[Saved entries]
%%

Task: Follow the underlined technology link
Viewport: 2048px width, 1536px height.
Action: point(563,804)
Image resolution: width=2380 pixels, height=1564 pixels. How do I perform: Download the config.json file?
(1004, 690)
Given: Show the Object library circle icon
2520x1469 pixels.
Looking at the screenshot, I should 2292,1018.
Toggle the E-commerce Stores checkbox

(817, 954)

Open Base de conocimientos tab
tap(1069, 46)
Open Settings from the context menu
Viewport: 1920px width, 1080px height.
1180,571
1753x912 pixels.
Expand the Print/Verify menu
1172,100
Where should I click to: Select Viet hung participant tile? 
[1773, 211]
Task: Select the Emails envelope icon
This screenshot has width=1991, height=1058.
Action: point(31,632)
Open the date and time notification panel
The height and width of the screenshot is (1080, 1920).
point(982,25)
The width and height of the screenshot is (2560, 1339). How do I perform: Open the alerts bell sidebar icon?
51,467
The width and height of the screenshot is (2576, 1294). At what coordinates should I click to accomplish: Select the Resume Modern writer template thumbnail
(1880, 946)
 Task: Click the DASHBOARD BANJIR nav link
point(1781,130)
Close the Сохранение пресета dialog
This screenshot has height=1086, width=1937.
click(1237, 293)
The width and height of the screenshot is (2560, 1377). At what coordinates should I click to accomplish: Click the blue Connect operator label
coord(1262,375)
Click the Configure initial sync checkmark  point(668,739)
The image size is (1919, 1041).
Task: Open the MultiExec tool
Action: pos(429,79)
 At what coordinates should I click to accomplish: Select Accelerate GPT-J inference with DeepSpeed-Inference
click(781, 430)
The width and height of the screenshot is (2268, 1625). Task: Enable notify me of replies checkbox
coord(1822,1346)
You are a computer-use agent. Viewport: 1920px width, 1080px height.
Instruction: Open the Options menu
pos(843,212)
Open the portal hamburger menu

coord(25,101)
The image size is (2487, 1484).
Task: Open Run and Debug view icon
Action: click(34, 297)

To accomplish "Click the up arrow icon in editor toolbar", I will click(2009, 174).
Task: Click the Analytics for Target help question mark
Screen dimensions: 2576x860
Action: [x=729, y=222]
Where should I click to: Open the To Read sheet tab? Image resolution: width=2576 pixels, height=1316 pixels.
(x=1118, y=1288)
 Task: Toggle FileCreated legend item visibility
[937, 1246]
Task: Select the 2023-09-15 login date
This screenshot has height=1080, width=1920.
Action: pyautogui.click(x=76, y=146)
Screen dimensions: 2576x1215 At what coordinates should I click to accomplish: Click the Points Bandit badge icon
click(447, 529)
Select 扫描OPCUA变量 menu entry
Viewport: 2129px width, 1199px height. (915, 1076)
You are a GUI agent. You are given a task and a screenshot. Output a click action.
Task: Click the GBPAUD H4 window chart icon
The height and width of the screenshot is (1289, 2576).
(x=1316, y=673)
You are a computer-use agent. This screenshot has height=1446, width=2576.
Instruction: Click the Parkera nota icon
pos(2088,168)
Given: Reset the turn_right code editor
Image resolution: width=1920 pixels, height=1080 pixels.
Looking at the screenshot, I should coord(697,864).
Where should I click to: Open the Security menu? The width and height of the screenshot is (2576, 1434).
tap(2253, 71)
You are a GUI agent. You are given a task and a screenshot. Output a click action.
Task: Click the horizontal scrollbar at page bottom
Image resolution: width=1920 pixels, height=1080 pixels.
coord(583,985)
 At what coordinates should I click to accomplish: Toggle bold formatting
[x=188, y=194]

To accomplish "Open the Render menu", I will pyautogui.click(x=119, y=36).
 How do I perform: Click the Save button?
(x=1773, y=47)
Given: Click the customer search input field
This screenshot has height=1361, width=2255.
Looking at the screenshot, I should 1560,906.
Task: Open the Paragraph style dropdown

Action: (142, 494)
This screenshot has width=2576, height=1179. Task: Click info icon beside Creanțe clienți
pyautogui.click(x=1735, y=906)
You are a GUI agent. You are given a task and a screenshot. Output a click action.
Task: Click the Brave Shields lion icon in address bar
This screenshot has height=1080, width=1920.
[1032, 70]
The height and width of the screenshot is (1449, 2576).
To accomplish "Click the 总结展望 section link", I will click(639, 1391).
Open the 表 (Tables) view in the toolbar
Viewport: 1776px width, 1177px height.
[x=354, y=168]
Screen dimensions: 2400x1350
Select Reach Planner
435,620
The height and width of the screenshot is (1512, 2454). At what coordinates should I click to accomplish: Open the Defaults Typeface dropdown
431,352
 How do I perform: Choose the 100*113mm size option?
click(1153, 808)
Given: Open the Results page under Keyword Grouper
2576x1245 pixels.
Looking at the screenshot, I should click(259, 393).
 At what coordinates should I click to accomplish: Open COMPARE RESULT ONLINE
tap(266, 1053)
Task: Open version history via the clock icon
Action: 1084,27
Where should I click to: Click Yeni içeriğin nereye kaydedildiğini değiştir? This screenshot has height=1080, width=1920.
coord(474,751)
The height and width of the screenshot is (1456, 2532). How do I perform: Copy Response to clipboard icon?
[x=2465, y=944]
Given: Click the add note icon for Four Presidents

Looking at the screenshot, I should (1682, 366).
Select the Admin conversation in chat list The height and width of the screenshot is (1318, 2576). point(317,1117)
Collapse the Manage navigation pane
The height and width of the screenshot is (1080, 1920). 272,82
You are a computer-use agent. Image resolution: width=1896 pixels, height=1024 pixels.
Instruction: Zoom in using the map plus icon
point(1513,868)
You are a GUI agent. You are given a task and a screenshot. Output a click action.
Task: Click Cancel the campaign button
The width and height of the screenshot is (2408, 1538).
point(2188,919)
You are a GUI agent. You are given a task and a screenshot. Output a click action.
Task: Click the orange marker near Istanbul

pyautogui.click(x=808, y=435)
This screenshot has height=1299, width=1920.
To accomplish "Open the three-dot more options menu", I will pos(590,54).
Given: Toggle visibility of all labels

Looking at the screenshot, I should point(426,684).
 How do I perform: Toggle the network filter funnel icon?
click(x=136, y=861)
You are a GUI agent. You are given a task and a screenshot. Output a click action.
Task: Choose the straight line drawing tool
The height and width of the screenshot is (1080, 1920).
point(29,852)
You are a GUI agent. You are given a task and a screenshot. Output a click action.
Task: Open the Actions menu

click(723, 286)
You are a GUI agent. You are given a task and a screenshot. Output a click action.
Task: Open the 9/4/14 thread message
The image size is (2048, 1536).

%%

What you need to do -
Exactly as shown, repeat every record.

Exercise answer -
Task: Follow the underlined technology link
Viewport: 2048px width, 1536px height.
Action: point(563,804)
Image resolution: width=2380 pixels, height=1564 pixels. How do I perform: Download the config.json file?
(1004, 690)
Given: Show the Object library circle icon
2520x1469 pixels.
Looking at the screenshot, I should 2292,1018.
Toggle the E-commerce Stores checkbox

(817, 954)

Open Base de conocimientos tab
tap(1069, 46)
Open Settings from the context menu
Viewport: 1920px width, 1080px height.
1180,571
1753x912 pixels.
Expand the Print/Verify menu
1172,100
Where should I click to: Select Viet hung participant tile? 
[1773, 211]
Task: Select the Emails envelope icon
This screenshot has width=1991, height=1058.
Action: point(31,632)
Open the date and time notification panel
The height and width of the screenshot is (1080, 1920).
point(982,25)
The width and height of the screenshot is (2560, 1339). How do I perform: Open the alerts bell sidebar icon?
51,467
The width and height of the screenshot is (2576, 1294). At what coordinates should I click to accomplish: Select the Resume Modern writer template thumbnail
(1880, 946)
 Task: Click the DASHBOARD BANJIR nav link
point(1781,130)
Close the Сохранение пресета dialog
This screenshot has height=1086, width=1937.
click(1237, 293)
The width and height of the screenshot is (2560, 1377). At what coordinates should I click to accomplish: Click the blue Connect operator label
coord(1262,375)
Click the Configure initial sync checkmark  point(668,739)
The image size is (1919, 1041).
Task: Open the MultiExec tool
Action: pos(429,79)
 At what coordinates should I click to accomplish: Select Accelerate GPT-J inference with DeepSpeed-Inference
click(781, 430)
The width and height of the screenshot is (2268, 1625). Task: Enable notify me of replies checkbox
coord(1822,1346)
You are a computer-use agent. Viewport: 1920px width, 1080px height.
Instruction: Open the Options menu
pos(843,212)
Open the portal hamburger menu

coord(25,101)
The image size is (2487, 1484).
Task: Open Run and Debug view icon
Action: click(34, 297)

To accomplish "Click the up arrow icon in editor toolbar", I will click(2009, 174).
Task: Click the Analytics for Target help question mark
Screen dimensions: 2576x860
Action: [x=729, y=222]
Where should I click to: Open the To Read sheet tab? Image resolution: width=2576 pixels, height=1316 pixels.
(x=1118, y=1288)
 Task: Toggle FileCreated legend item visibility
[937, 1246]
Task: Select the 2023-09-15 login date
This screenshot has height=1080, width=1920.
Action: pyautogui.click(x=76, y=146)
Screen dimensions: 2576x1215 At what coordinates should I click to accomplish: Click the Points Bandit badge icon
click(447, 529)
Select 扫描OPCUA变量 menu entry
Viewport: 2129px width, 1199px height. (915, 1076)
You are a GUI agent. You are given a task and a screenshot. Output a click action.
Task: Click the GBPAUD H4 window chart icon
The height and width of the screenshot is (1289, 2576).
(x=1316, y=673)
You are a computer-use agent. This screenshot has height=1446, width=2576.
Instruction: Click the Parkera nota icon
pos(2088,168)
Given: Reset the turn_right code editor
Image resolution: width=1920 pixels, height=1080 pixels.
Looking at the screenshot, I should coord(697,864).
Where should I click to: Open the Security menu? The width and height of the screenshot is (2576, 1434).
tap(2253, 71)
You are a GUI agent. You are given a task and a screenshot. Output a click action.
Task: Click the horizontal scrollbar at page bottom
Image resolution: width=1920 pixels, height=1080 pixels.
coord(583,985)
 At what coordinates should I click to accomplish: Toggle bold formatting
[x=188, y=194]

To accomplish "Open the Render menu", I will pyautogui.click(x=119, y=36).
 How do I perform: Click the Save button?
(x=1773, y=47)
Given: Click the customer search input field
This screenshot has height=1361, width=2255.
Looking at the screenshot, I should 1560,906.
Task: Open the Paragraph style dropdown

Action: (142, 494)
This screenshot has width=2576, height=1179. Task: Click info icon beside Creanțe clienți
pyautogui.click(x=1735, y=906)
You are a GUI agent. You are given a task and a screenshot. Output a click action.
Task: Click the Brave Shields lion icon in address bar
This screenshot has height=1080, width=1920.
[1032, 70]
The height and width of the screenshot is (1449, 2576).
To accomplish "Click the 总结展望 section link", I will click(639, 1391).
Open the 表 (Tables) view in the toolbar
Viewport: 1776px width, 1177px height.
[x=354, y=168]
Screen dimensions: 2400x1350
Select Reach Planner
435,620
The height and width of the screenshot is (1512, 2454). At what coordinates should I click to accomplish: Open the Defaults Typeface dropdown
431,352
 How do I perform: Choose the 100*113mm size option?
click(1153, 808)
Given: Open the Results page under Keyword Grouper
2576x1245 pixels.
Looking at the screenshot, I should click(259, 393).
 At what coordinates should I click to accomplish: Open COMPARE RESULT ONLINE
tap(266, 1053)
Task: Open version history via the clock icon
Action: 1084,27
Where should I click to: Click Yeni içeriğin nereye kaydedildiğini değiştir? This screenshot has height=1080, width=1920.
coord(474,751)
The height and width of the screenshot is (1456, 2532). How do I perform: Copy Response to clipboard icon?
[x=2465, y=944]
Given: Click the add note icon for Four Presidents

Looking at the screenshot, I should (1682, 366).
Select the Admin conversation in chat list The height and width of the screenshot is (1318, 2576). point(317,1117)
Collapse the Manage navigation pane
The height and width of the screenshot is (1080, 1920). 272,82
You are a computer-use agent. Image resolution: width=1896 pixels, height=1024 pixels.
Instruction: Zoom in using the map plus icon
point(1513,868)
You are a GUI agent. You are given a task and a screenshot. Output a click action.
Task: Click Cancel the campaign button
The width and height of the screenshot is (2408, 1538).
point(2188,919)
You are a GUI agent. You are given a task and a screenshot. Output a click action.
Task: Click the orange marker near Istanbul

pyautogui.click(x=808, y=435)
This screenshot has height=1299, width=1920.
To accomplish "Open the three-dot more options menu", I will pos(590,54).
Given: Toggle visibility of all labels

Looking at the screenshot, I should point(426,684).
 How do I perform: Toggle the network filter funnel icon?
click(x=136, y=861)
You are a GUI agent. You are given a task and a screenshot. Output a click action.
Task: Choose the straight line drawing tool
The height and width of the screenshot is (1080, 1920).
point(29,852)
You are a GUI agent. You are given a task and a screenshot. Output a click action.
Task: Open the Actions menu

click(723, 286)
You are a GUI agent. You are given a task and a screenshot. Output a click action.
Task: Open the 9/4/14 thread message
The image size is (2048, 1536).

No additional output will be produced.